Weaved with heat and Thai, or holy basil, amongst wide rice noodles, Pad Kee Mao is one of my go-to menu choices when I’m dining at a (hopefully) veg-friendly Thai restaurant. Also known as Drunken Noodles, the presence of those fresh herbs and chili makes it that much more likely that your vegan option is not just omitting the fish sauce and forgetting the rest of the flavor. The version below has become the basis for Pad Kee Mao in my own kitchen, altered from recipes and restaurant versions I’ve tried throughout the years. Thanks to VeganMoFo for making me open a google doc and actually jot down what I’ve been doing.
In my trials, I have become insistent on the use of fresh wide rice noodles and if you can find it, lemongrass. If you’re in the Portland area, check out an Asian market, supermarket (such as Fubonn and Uwaijimaya) for both ingredients, or stop by JC Rice Noodle Shop on SE Foster & 84th for its namesake alone.
Pad Kee Mao Faux Gai (aka Drunken Noodles with Seitan)
Makes 2 generous servings
- 6 ounces wide rice noodles – fresh, or prepared as instructed and set aside, run under cool water
- 2 cloves garlic, minced
- 1 inch lemongrass, outer layers pulled away and thinly sliced or minced
- 1 inch galangal (or ginger) minced
- 2 Thai chiles or 1 large jalapeño, minced> use more or less depending on your heat preference
- ½ lb sliced seitan>the above dish uses the No-Cluck seitan from Vegan Sandwiches Save the Day
- vegetable or peanut oil
- 1/2 cup sliced vegetables, such as bell peppers, broccoli and carrots (note: if you’re using onion, add right after the seitan is taken out)
- One small, diced tomato
- 2 tablespoons bottled Nước Mắm Chay (vegetarian fish sauce), or make your own
- 1 tablespoon mushroom soy sauce
- 1 tablespoon soy sauce
- ½ tablespoon palm or brown sugar
- 1 teaspoon red chili paste (optional – you could also add some Srichacha if you crave heat)
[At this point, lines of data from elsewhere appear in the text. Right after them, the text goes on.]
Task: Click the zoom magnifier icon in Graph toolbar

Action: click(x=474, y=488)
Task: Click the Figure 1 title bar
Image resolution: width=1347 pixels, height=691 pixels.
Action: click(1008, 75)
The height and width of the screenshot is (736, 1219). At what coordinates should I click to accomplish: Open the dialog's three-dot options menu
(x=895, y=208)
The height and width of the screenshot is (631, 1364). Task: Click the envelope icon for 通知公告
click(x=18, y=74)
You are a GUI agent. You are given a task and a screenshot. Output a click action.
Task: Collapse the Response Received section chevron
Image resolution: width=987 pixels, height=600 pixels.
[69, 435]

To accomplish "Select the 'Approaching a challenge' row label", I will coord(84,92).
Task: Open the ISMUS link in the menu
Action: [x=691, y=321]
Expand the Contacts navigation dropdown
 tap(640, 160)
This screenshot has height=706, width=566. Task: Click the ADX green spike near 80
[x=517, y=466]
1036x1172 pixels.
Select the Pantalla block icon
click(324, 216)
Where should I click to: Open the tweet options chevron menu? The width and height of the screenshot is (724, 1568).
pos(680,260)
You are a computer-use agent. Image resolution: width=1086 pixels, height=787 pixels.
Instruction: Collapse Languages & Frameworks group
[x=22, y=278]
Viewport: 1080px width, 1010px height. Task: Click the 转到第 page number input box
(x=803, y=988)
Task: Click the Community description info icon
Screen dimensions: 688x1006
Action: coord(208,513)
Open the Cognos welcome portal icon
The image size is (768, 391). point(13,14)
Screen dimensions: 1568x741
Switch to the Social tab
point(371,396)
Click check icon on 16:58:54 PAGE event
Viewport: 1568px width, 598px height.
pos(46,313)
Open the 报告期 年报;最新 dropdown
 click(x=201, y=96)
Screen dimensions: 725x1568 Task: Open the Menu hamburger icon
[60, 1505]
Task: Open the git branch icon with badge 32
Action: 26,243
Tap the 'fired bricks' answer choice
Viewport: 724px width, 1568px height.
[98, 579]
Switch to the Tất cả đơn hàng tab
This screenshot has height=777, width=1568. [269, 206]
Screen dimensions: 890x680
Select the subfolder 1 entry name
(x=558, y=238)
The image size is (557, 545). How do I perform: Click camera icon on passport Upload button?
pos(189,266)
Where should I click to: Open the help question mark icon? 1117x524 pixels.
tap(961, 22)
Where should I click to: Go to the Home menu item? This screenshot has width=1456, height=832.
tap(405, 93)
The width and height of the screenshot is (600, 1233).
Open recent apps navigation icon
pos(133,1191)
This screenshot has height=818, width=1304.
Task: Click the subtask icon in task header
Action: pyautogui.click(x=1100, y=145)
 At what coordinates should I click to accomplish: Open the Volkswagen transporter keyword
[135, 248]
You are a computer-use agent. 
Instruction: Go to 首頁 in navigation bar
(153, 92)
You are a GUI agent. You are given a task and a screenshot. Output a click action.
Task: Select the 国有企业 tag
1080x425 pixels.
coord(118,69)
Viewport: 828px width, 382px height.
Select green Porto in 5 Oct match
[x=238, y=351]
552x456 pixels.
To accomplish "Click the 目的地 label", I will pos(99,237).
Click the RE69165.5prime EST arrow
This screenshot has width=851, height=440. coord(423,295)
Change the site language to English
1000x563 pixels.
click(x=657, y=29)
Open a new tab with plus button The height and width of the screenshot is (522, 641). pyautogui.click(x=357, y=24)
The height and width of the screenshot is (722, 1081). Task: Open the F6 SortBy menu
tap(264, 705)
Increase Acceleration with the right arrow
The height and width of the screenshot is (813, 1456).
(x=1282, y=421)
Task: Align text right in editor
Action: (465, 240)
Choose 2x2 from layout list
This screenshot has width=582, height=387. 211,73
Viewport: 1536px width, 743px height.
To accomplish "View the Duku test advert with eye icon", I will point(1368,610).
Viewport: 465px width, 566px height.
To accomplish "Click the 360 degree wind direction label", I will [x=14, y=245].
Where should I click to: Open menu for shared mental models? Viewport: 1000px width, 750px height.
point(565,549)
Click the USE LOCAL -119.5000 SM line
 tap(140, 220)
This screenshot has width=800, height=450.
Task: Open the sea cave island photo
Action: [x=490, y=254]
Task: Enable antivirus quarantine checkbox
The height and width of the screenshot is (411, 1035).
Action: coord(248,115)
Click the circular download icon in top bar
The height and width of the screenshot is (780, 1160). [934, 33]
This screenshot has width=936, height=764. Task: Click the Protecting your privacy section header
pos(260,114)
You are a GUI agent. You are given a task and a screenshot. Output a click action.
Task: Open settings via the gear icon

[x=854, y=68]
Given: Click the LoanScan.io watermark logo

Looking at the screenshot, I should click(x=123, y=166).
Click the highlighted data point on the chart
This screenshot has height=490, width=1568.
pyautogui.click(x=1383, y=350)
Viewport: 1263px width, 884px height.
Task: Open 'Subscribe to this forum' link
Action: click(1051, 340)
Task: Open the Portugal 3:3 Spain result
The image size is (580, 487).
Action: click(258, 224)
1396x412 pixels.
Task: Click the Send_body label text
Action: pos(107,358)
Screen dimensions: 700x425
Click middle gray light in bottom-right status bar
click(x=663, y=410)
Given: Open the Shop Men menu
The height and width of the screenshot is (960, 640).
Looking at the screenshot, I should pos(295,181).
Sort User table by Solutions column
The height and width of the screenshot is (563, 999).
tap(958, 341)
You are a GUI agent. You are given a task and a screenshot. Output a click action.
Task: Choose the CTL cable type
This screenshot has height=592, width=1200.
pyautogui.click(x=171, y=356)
- handful of torn Thai basil leaves
- lime wedges for squeezing
- fresh bean sprouts
- dried chili
Whisk together the sauce in small cup or bowl. Heat the oil over medium heat in a heavy pan and pan-fry the seitan pieces on both sides until just-browned. Set aside on paper towels and lower the heat.
Add the garlic, lemongrass, galangal, optional ginger and chili peppers to the pan you just used. Stir fry for 2-3 minutes, increasing the heat to medium again, until quite fragrant. Lower the heat if it’s too much.
Add in the sliced vegetables, stir fry for one minute, and then add the seitan back to the pan. Quickly add the sauce, noodles, and tomato and gently toss everything until the sauce is well-dispersed and warm, ideally, another 30-45 seconds. Plate, top with fresh bean sprouts and serve with plenty of fresh lime wedges and dried chili, if desired.